Developer experience and GSMA/CAMARA standardization
Developers need portable APIs, SDKs, and reference agents that work across operators. Alignment with GSMA Open Gateway and CAMARA definitions is critical to avoid fragmentation. The Telefónica–Nokia approach—MCP for consistent schemas and credentials, A2A for orchestration—can reduce time-to-first-call, simplify multi-operator onboarding, and make cross-market rollouts feasible for global apps.

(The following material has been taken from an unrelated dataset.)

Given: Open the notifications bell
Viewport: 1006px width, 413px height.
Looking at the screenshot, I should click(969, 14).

Clear documentation, sandboxes, and usage telemetry will be as important as the APIs themselves.
Key challenges to scale agentic AI for network APIs
Success depends on production-grade reliability, consistent standards adoption, and enterprise-ready governance at scale.
Ecosystem maturity and cross-operator portability
Enterprises will demand that agents built for one operator also run with others without rework. This requires consistent API semantics, error models, quota policies, and eventing across networks, plus compatibility across different exposure platforms. Early wins will likely come from high-value, low-friction signals like number verification and SIM-swap insights before expanding to session control or QoS.

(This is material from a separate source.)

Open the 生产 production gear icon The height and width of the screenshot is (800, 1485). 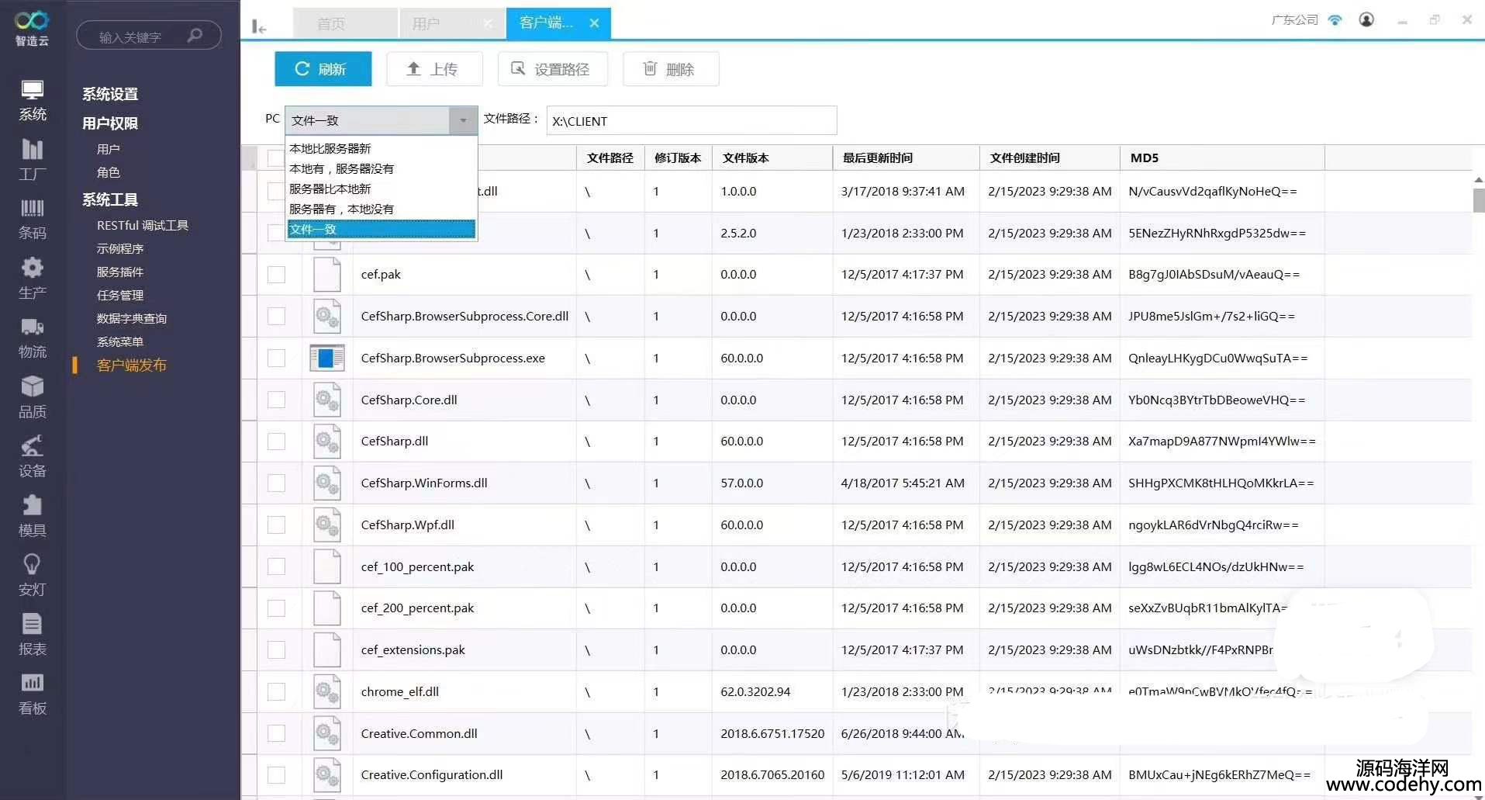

Operational robustness and reliability for agent workflows
Agent chains introduce new failure modes—tool timeouts, inconsistent contexts, and circular reasoning. Production rollouts will need guardrails: deterministic fallbacks, strong idempotency, circuit breakers, and observability spanning the agent layer and the network API layer. SLAs must reflect multi-hop dependencies, not just single endpoints.
Data stewardship, consent, and AI ethics
Risk data is sensitive. Operators and platform vendors must maintain strict purpose limitation, consent handling, and lawful access controls. Clear data-retention policies, encryption standards, and explainability for agent decisions will be central to customer trust and regulatory compliance.

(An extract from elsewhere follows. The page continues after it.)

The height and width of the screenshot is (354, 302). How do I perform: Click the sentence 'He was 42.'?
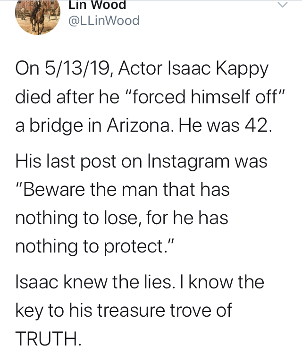pos(226,126)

What operators and enterprises should do now
Enterprises and operators can prepare for agent-driven network integrations by establishing the right pilots, controls, and partnerships.
Recommendations for operators
Prioritize two to three cross-industry, high-value use cases (for example, fraud risk, identity verification, and device attestation) and expose them via MCP-compatible endpoints mapped to Open Gateway/CAMARA specifications. Stand up an agent sandbox with golden paths, rate limits, and synthetic data. Define monetization tiers and security policies at the exposure layer, integrate with enterprise identity and observability, and publish reference A2A agent templates.
Recommendations for enterprises and ISVs
Start with controlled pilots that combine network signals with existing risk engines or CX workflows. Use MCP to manage tool access and secrets, and adopt A2A patterns to keep orchestrations modular. Build evaluation criteria around accuracy lift, latency, coverage across operators, and compliance posture. Engage early with operators and platform vendors on SLAs and data-handling requirements.
Metrics to track for adoption and performance
Watch time-to-first-call for developers, cross-operator portability, agent workflow success rates, fraud-detection lift versus baseline, mean latency per agent step, and revenue per API bundle. Also monitor standardization milestones within GSMA Open Gateway and adjacent open-source efforts that impact compatibility and tooling.
Bottom line: by pairing exposure platforms with agentic AI protocols, Telefónica and Nokia are turning network APIs into composable, policy-aware building blocks that enterprises can adopt faster—provided the ecosystem executes on security, reliability, and standards at scale.